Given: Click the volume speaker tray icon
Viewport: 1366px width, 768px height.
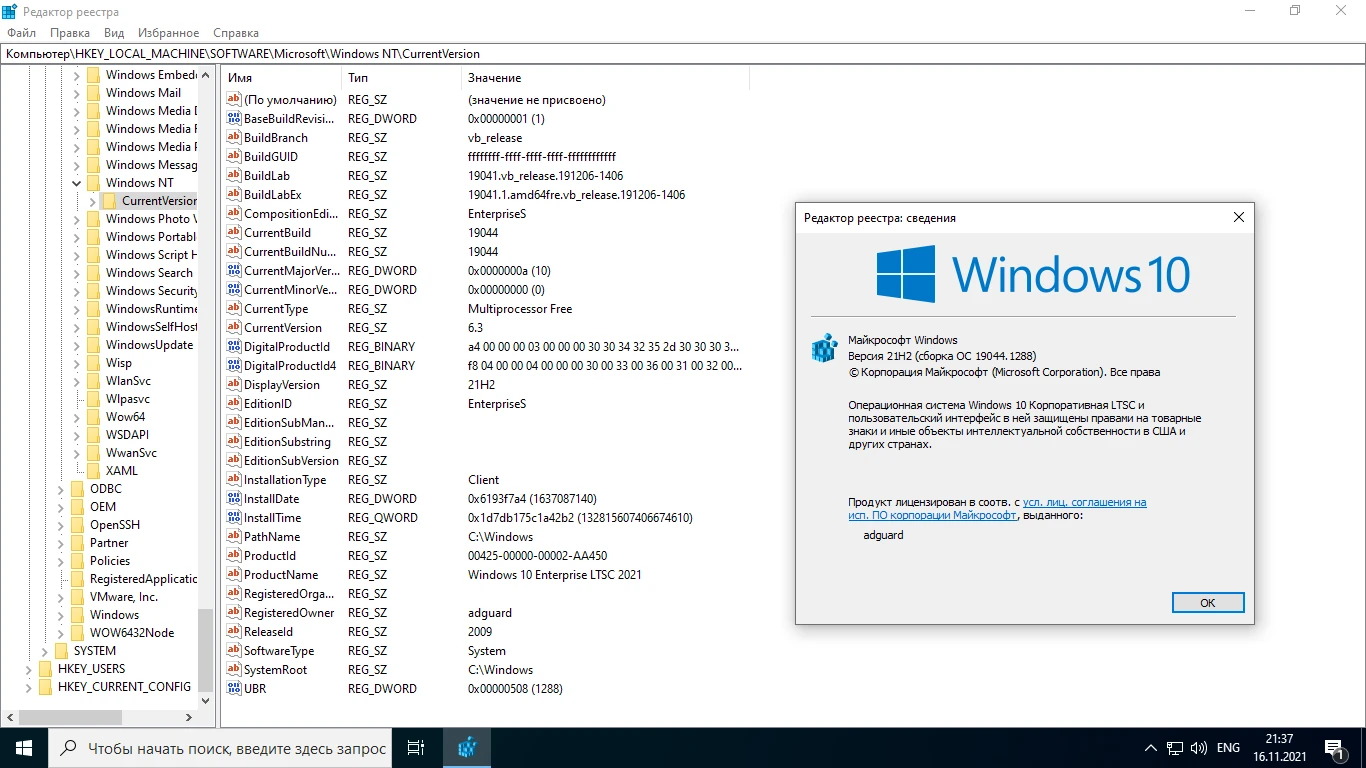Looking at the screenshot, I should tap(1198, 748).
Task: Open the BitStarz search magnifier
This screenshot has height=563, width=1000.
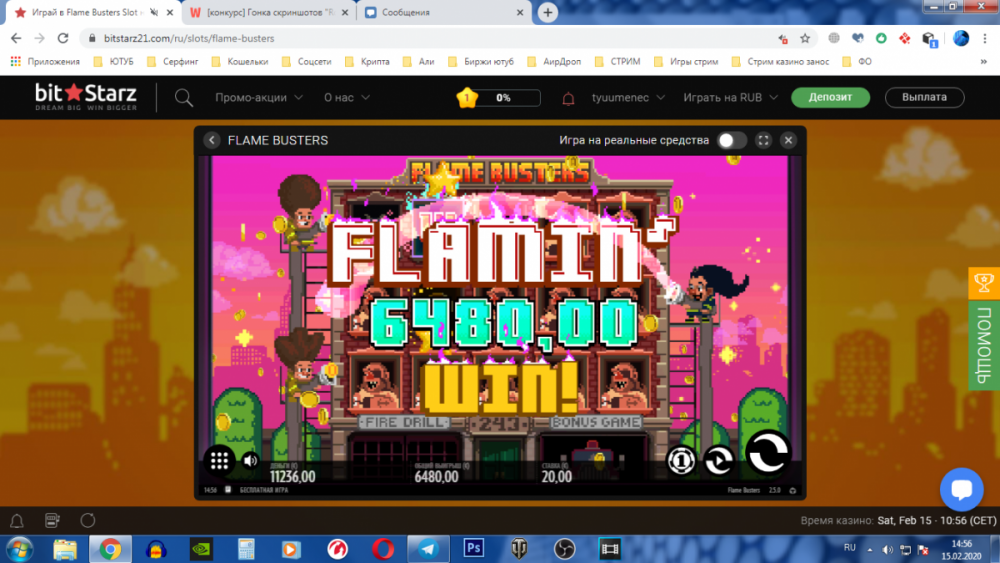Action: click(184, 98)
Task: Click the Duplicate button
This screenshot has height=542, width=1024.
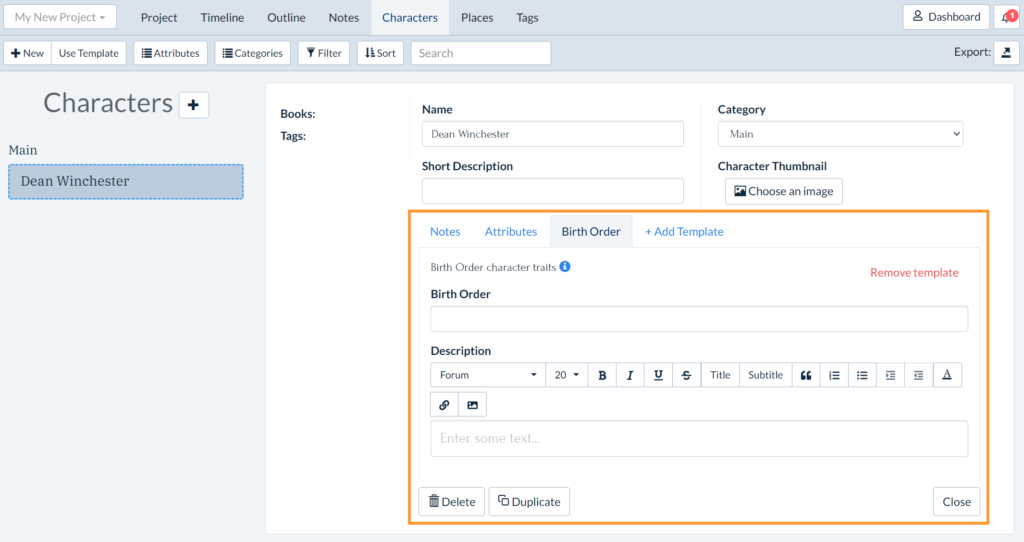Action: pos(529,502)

++++++++

— Assignment —
Scan the data above for the word "Task" and report every line where it is found.

— Response to the exercise —
Task: Open the BitStarz search magnifier
Task: Click the Duplicate button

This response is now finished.